What we learned from the subway flasher

The perpetrator from the viral video has been charged, but are we doing enough to stop these crimes?

By Tracy Clark-Flory

Published November 24, 2010 10:49PM (EST)

Stills from a video of a woman confronting a subway flasher
Stills from a video of a woman confronting a subway flasher

News came today that Mario Valdivia, the subway flasher caught on film getting reamed out by his victim, was arrested and charged with forcible touching, public lewdness and sex abuse. I would call this a "happy ending," but it seems tasteless given the context. Also: There's the fact that the 51-year-old has reportedly faced similar charges in the past. It kind of makes you wonder about whether we're adequately addressing the issue of subway harassment.

In New York state, groping can result in punishment of up to one year in jail; and public indecency can bring a fine of up to $500, three months in jail and, if the judge thinks it's appropriate, registration under Megan's Law. Repeat flashers can face a year behind bars, three years of probation and a $1,000 fine. Those are some steep punishments. The problem, however, is that by most estimations these crimes are hugely underreported. Holly Kearl, author of "Stop Street Harassment: Making Public Places Safe and Welcoming for Women," wrote her graduate thesis on the subject and found that "few women looked to the law or police" after such incidents: "Only two percent of posters on anti-street harassment websites mentioned having reported the incident of street harassment to the police while less than one percent reported threatening to call the police."

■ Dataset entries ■
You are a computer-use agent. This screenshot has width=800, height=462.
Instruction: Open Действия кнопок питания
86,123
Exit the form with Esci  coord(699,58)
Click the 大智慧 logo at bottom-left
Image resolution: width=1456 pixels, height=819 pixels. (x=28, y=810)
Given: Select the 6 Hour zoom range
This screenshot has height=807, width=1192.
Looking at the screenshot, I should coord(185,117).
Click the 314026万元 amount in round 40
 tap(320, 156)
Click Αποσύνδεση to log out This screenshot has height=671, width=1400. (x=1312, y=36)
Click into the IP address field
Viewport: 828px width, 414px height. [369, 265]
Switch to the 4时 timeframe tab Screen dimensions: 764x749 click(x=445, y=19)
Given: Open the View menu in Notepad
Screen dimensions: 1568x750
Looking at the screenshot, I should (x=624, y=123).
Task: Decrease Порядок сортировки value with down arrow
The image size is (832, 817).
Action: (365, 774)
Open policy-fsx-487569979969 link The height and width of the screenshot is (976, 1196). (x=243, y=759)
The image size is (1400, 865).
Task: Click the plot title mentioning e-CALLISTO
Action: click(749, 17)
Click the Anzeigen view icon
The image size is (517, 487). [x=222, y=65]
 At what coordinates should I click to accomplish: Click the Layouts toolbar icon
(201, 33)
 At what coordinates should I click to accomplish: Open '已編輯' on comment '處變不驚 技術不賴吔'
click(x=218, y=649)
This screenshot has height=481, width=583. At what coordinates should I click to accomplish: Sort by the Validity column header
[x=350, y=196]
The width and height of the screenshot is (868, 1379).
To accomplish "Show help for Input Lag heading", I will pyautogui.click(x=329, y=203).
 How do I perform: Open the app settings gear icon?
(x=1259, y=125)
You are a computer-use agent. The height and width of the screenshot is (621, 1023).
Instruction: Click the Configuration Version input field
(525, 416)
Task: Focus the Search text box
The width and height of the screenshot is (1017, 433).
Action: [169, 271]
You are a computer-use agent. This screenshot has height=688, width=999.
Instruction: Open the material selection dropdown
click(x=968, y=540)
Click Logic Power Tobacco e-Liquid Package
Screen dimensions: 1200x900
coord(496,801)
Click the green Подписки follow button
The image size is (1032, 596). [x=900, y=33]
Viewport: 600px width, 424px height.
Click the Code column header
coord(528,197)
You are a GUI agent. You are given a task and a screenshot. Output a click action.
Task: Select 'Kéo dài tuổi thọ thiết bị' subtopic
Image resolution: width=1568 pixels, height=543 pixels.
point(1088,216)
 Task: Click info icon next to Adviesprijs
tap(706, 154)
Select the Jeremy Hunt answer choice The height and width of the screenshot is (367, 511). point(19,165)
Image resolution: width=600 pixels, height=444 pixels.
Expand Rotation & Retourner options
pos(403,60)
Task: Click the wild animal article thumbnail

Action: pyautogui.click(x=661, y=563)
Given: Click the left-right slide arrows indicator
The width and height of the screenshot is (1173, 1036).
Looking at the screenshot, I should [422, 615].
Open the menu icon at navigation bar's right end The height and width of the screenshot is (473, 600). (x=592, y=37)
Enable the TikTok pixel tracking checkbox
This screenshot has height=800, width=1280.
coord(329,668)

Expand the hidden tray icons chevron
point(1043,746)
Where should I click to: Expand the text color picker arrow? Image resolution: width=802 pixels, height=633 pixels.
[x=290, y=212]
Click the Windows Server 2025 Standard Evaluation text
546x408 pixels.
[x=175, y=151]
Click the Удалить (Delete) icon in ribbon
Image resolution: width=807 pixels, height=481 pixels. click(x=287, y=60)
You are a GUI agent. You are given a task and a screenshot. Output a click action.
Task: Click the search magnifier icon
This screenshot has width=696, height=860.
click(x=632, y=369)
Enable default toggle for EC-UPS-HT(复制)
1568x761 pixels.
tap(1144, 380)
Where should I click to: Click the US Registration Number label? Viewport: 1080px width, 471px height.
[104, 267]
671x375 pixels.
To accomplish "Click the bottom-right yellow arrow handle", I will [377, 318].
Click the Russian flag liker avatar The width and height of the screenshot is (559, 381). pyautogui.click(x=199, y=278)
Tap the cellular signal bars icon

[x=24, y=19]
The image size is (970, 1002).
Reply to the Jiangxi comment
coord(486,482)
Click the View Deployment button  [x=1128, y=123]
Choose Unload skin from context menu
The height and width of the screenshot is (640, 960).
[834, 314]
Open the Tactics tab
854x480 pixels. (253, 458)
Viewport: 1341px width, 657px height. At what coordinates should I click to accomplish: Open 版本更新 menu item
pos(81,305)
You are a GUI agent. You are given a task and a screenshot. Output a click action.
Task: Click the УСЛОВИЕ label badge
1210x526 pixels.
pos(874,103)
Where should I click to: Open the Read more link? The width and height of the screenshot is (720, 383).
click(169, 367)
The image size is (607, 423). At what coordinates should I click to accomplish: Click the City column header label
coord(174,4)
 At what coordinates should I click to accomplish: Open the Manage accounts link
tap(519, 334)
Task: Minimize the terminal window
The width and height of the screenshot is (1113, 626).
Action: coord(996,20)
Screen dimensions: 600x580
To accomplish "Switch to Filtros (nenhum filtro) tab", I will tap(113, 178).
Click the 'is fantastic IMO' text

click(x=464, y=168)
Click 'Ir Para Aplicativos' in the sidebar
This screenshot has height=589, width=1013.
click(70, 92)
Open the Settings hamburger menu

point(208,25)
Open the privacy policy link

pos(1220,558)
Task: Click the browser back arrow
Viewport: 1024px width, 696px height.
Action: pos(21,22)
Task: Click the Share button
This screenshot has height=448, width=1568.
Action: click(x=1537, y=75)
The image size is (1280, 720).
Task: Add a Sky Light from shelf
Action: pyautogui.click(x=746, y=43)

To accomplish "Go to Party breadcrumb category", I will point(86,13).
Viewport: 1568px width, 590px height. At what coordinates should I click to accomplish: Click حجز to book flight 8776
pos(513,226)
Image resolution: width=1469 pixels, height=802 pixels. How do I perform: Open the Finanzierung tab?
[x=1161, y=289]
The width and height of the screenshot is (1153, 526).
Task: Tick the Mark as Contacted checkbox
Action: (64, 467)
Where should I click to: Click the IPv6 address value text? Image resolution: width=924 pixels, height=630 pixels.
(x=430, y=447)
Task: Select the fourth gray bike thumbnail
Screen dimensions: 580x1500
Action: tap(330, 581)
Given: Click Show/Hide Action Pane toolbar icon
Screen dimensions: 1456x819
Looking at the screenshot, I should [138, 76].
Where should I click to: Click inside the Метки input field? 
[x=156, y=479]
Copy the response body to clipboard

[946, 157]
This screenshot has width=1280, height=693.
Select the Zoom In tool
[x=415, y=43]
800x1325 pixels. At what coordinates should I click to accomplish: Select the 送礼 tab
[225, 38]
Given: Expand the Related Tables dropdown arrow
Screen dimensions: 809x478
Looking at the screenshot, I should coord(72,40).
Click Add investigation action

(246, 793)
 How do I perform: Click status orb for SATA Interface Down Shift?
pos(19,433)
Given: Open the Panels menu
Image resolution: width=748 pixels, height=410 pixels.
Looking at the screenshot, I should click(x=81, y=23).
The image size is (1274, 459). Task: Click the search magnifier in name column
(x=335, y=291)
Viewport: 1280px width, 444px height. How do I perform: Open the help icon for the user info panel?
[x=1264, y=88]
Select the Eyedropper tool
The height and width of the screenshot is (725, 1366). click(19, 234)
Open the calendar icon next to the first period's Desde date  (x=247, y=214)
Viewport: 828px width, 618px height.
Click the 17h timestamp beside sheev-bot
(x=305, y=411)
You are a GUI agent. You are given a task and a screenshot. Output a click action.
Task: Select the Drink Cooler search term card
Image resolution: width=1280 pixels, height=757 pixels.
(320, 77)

■ EXERCISE TASKS ■
- 1) For each statement, say whether the subway flasher article agrees with it, answering yes or no and quoting the deciding words: (a) Mario Valdivia was charged with public lewdness. (b) In New York state, groping can be punished with up to three years in jail. (c) Repeat flashers can face a $500 fine.
- 2) Write out the subway flasher article from "The perpetrator from" up to and including "2010 10:49PM (EST)".
- 3) Write what comes next in the subway flasher article, starting after its final sentence.
The rows have no connection to the subway flasher article.

■ ANSWERS BELOW ■
- 1)
(a) Yes: "charged with forcible touching, public lewdness and sex abuse"
(b) No: "groping can result in punishment of up to one year in jail"
(c) No: "Repeat flashers can face a year behind bars, three years of probation and a $1,000 fine"

- 2)
The perpetrator from the viral video has been charged, but are we doing enough to stop these crimes?

By Tracy Clark-Flory

Published November 24, 2010 10:49PM (EST)

- 3)
Websites like Hollaback -- which publishes photos and videos of harassers, including this latest one -- and organizations like New Yorkers for Safe Transit (NYST) are agitating for women to speak out about gropers and flashers. Of course, it's hard to say just how well those campaigns are working, since data is so hard to come by. Anecdotally, says Kearl, "I've seen many more arrests in the news from cellphone photos and videos. So, it's very hard to say accurately if the reports are on the rise but I have to imagine and hope that they are, at least in the areas where women are encouraged to do that, especially NYC." In the last few years, many cities have rolled out anti-harassment PSAs on public transportation, the idea being that it will raise awareness and lead to more reporting; and Kearl is putting pressure on these transit agencies to release information on the impact.

Women's resistance to reporting harassment is far from the only hurdle here: A quick perusal of the NYST blog reveals plenty of stories of women who have found that police shrug off reports of flashers and gropers. Not helping the matter any, "the NYPD only tracks assaults that fall into the felony range, which often doesn't include [cases where] victims are ogled, groped, flashed, harassed or witness any other types of lewd acts." This summer, New York Assemblyman James Brennan tried to change all that by introducing a measure that would require police to track groping and other sexual abuse on each subway and bus line. Kearl hopes to see things go even further. From the available evidence -- which, again, is scant -- she says it appears that "many men who street harass are repeat offenders." The next step, she says, is studying men like Valdivia to determine why they do it, and how to prevent them from doing it again.